Top of Provided data

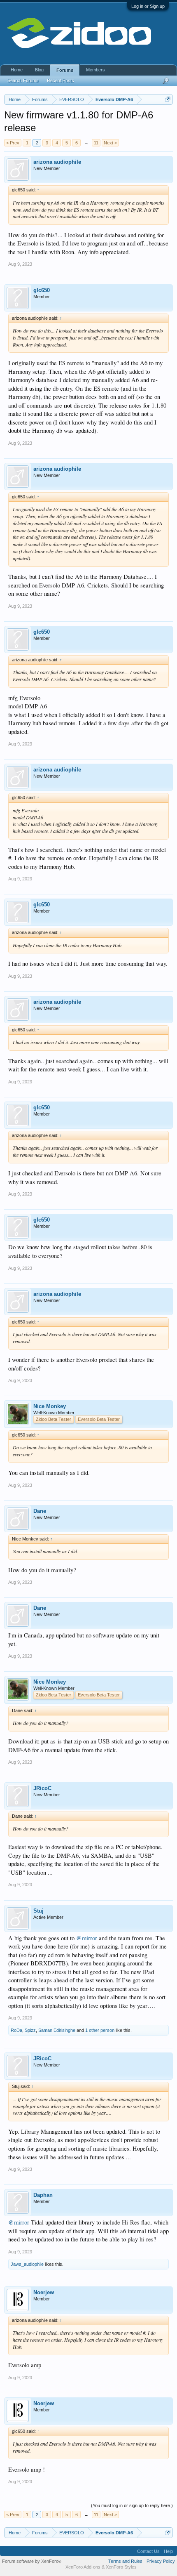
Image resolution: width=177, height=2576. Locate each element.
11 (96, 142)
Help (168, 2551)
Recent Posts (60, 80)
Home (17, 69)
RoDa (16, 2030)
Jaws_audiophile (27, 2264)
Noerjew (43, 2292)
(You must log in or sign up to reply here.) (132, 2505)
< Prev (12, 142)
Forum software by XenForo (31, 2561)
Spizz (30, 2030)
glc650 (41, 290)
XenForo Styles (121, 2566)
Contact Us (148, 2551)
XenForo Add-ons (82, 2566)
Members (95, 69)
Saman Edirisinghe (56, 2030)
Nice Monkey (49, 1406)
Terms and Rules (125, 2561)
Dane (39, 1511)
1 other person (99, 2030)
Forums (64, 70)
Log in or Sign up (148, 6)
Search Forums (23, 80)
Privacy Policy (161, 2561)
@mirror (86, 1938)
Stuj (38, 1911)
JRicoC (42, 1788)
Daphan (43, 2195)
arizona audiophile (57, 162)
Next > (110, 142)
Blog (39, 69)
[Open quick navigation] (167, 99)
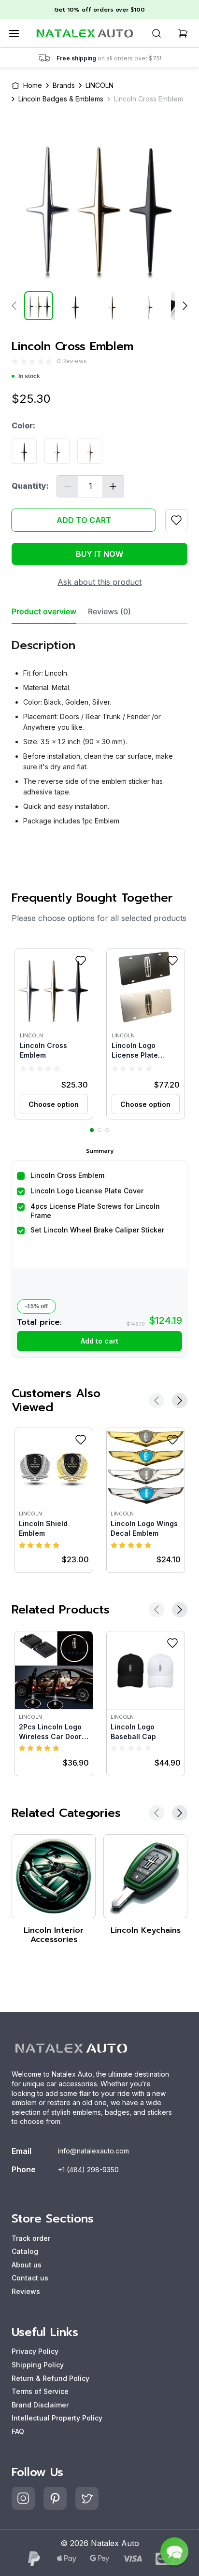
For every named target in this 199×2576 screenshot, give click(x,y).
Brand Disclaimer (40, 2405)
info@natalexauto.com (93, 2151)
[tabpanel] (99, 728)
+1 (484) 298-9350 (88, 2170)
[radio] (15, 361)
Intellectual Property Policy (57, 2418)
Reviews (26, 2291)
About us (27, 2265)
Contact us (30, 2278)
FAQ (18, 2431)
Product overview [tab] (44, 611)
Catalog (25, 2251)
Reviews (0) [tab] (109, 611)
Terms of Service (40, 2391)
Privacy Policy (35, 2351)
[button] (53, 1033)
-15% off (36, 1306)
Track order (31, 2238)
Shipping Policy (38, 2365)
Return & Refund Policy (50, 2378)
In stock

Bottom of Provided data

* _Brief_
A word-for-word reproduction is needed of the lines above from the line containing "Daphan (43, 2195)" through the line containing "About us (27, 2265)", with both ends kept and no pictures.

* _Solved problem_
Daphan (43, 2195)
arizona audiophile (57, 162)
Next > (110, 142)
Blog (39, 69)
[Open quick navigation] (167, 99)
For every named target in this 199×2576 screenshot, give click(x,y).
Brand Disclaimer (40, 2405)
info@natalexauto.com (93, 2151)
[tabpanel] (99, 728)
+1 (484) 298-9350 (88, 2170)
[radio] (15, 361)
Intellectual Property Policy (57, 2418)
Reviews (26, 2291)
About us (27, 2265)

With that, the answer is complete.